══ Extrait fourni ══
«Une heure m’a suffi pour avoir le coup de foudre. (…) J’étais là (…), le nez collé à la vitre. Dans un paysage comme celui-ci, il était sans doute possible d’être heureux.» C’est ainsi qu’Anne Cuneo, femme de lettres, raconte son arrivée à Lausanne à l’automne 1947. Elle rejoint sa mère qui vient d’y trouver du travail.
Issue d’une famille italienne, elle naît à Paris en 1934 et passe les premières années de sa vie à Milan jusqu’à la mort de son père adoré, un ingénieur antifasciste assassiné en 1945. Ses premières années à Lausanne sont difficiles: délaissée par sa mère, joueuse invétérée, elle connaît la faim et le froid dans l’orphelinat tenu par des sœurs italiennes à l’avenue de la Rasude.
═══
══ Entrées fournies ══
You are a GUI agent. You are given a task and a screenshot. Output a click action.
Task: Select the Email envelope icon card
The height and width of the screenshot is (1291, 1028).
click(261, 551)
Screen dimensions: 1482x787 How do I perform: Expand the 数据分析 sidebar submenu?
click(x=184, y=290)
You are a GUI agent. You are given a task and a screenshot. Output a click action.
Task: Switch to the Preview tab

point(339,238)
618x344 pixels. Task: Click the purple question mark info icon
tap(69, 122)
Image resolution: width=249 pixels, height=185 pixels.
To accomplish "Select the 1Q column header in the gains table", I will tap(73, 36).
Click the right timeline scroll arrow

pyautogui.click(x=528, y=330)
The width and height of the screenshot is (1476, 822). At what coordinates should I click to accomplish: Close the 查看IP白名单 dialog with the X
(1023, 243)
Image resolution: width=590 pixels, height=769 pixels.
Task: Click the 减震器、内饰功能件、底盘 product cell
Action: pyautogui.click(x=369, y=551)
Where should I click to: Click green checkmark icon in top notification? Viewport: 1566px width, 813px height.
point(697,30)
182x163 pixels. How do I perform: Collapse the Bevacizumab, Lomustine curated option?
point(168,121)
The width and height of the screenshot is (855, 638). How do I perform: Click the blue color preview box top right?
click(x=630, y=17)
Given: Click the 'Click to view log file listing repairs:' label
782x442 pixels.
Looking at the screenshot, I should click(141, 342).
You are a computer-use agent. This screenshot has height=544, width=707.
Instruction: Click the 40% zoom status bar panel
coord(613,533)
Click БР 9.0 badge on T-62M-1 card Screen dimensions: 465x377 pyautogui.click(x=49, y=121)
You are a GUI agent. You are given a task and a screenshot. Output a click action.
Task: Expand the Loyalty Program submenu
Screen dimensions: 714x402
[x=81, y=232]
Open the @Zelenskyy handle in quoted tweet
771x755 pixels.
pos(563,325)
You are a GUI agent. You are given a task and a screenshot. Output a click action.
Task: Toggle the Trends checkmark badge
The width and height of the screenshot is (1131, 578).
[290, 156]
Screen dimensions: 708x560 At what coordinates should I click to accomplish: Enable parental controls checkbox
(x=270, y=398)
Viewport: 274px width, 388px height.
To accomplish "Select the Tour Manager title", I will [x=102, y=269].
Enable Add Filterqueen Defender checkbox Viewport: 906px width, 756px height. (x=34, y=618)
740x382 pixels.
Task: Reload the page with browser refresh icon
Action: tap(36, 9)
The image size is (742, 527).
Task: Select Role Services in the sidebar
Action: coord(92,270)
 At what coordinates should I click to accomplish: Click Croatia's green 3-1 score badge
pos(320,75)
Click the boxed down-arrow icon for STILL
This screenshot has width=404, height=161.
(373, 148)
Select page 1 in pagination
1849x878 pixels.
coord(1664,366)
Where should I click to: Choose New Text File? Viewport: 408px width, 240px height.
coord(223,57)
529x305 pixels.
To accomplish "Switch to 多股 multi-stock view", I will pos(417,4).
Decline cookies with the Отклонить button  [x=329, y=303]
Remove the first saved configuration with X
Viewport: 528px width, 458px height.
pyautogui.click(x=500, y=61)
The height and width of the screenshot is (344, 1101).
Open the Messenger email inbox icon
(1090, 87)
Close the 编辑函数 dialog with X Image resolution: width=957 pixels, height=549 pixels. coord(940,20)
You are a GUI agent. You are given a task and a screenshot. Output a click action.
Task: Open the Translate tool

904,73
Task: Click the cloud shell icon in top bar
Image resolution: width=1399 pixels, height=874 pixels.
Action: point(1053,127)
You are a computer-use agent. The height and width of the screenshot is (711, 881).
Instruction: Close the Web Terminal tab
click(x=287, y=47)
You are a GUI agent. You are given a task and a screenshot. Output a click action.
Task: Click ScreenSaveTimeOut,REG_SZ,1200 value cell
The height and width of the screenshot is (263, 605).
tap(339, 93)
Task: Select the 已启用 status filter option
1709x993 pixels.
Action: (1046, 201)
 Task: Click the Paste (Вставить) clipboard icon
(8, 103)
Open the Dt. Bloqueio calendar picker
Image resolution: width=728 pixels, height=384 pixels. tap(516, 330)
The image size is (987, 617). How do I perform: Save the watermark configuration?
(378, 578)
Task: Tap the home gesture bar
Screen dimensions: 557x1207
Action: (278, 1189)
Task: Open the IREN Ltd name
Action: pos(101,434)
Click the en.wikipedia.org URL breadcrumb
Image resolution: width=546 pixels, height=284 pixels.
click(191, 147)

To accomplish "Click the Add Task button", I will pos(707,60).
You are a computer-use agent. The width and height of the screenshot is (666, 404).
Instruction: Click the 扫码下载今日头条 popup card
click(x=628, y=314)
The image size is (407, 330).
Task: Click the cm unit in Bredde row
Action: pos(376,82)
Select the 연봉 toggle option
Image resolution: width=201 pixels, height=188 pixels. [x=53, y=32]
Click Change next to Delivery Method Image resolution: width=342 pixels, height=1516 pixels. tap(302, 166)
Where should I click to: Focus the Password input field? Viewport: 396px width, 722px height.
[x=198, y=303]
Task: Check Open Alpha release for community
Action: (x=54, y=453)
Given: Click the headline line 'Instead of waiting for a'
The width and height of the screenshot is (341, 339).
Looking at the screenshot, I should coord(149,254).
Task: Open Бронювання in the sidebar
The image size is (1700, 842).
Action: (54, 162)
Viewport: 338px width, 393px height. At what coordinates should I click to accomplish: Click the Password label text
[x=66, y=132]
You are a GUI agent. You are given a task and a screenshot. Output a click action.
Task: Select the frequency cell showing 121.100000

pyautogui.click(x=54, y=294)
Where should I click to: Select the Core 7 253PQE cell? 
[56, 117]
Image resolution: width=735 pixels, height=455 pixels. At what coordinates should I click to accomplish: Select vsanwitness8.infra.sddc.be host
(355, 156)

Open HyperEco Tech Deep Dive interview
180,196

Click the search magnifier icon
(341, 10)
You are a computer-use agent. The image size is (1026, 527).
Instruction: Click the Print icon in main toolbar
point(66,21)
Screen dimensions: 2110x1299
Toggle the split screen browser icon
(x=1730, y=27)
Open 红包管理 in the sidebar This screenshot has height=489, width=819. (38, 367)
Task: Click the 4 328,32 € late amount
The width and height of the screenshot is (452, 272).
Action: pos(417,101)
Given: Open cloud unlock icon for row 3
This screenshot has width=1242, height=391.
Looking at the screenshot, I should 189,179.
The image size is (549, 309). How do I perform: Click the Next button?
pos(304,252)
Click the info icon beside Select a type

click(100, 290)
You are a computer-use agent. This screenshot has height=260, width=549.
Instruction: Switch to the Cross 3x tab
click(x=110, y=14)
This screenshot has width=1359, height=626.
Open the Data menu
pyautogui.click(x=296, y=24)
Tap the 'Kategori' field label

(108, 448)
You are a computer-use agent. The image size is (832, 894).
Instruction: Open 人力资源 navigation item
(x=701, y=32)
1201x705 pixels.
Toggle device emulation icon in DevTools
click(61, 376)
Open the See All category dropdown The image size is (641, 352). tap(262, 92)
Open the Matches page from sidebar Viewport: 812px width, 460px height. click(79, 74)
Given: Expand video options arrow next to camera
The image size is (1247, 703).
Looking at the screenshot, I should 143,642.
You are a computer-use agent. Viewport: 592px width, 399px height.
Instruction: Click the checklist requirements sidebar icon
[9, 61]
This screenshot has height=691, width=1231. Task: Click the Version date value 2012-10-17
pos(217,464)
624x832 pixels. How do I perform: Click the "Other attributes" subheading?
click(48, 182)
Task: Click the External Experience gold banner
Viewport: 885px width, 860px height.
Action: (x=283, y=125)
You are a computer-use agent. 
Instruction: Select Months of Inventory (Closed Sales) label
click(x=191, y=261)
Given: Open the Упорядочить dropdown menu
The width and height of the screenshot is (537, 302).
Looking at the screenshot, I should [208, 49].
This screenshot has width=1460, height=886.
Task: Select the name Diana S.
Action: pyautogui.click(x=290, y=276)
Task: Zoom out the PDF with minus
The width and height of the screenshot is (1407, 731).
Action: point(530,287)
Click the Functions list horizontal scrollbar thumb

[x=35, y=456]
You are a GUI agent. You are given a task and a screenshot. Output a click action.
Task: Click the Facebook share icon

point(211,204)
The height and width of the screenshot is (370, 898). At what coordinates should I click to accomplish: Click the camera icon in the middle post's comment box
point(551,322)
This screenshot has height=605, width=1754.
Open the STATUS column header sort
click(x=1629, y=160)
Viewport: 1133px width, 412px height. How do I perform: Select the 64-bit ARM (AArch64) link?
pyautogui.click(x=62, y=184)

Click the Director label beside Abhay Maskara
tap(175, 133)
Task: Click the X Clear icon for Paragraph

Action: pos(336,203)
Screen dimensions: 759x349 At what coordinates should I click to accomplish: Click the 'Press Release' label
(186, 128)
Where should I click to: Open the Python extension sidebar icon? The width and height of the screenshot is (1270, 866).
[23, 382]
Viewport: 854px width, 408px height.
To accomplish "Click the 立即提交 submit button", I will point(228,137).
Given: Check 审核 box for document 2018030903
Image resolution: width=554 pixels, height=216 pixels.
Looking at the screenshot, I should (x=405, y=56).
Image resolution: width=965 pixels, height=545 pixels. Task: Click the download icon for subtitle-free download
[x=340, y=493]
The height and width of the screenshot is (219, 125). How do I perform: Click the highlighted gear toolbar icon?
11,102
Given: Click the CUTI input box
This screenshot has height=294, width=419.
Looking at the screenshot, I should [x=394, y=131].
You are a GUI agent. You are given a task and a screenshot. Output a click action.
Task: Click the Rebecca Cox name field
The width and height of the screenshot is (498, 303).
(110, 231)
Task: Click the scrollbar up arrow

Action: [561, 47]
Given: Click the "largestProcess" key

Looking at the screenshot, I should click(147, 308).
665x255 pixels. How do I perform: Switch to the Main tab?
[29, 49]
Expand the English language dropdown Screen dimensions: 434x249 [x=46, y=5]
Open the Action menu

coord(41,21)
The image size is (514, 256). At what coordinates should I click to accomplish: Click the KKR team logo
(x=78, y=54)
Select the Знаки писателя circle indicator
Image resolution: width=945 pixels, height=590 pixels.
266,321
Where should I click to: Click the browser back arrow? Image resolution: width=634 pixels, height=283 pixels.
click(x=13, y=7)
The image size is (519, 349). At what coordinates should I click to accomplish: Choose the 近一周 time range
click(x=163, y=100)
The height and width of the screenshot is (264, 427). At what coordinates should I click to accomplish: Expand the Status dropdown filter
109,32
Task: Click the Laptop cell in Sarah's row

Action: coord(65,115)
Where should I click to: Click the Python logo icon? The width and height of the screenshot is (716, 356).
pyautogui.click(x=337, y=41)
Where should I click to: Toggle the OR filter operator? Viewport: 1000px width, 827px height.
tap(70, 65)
═══
Consignes
(1) Dites si chacune des affirmations suivantes concorde avec le texte sur Anne Cuneo, en répondant par oui ou par non et en citant à l'identique les mots du texte qui tranchent. (a) Anne Cuneo arrive à Lausanne à l'automne 1947. (b) Anne Cuneo est née à Milan. (c) Le père d'Anne Cuneo était un ingénieur antifasciste.
(2) Poursuivez, s'il vous plaît, le texte sur Anne Cuneo à partir de l'endroit où il s'arrête.

Réponses aux consignes
(1)
(a) Oui : «son arrivée à Lausanne à l’automne 1947».
(b) Non : «elle naît à Paris en 1934».
(c) Oui : «un ingénieur antifasciste assassiné en 1945».

(2)
Elle fréquente l’École catholique du Valentin, puis l’École de Commerce et enfin l’Université de Lausanne, appliquant une volonté de fer à se sortir de sa condition. Lausanne, qu’elle quitte ensuite pour habiter Zurich puis Genève, reste sa ville préférée, celle de son éveil intellectuel, littéraire, amoureux et social.
Écrivaine, elle est révélée par «Gravé au Diamant» en 1967. Après 20 ans d’autofiction, elle entame un deuxième volet de son œuvre, consacré à la fiction historique, et connaît le succès avec «Le trajet d’une rivière», «Le Maître de Garamond» ou «Un monde de mots».
Grande dame de la littérature romande, figure populaire au caractère bien trempé, elle multiplie les métiers, à la fois par goût de l’aventure et par nécessité: journaliste, publicitaire, traductrice, documentariste, metteuse en scène, scénariste, elle n’a de cesse de tisser des ponts entre les arts, les langues et les cultures de Suisse.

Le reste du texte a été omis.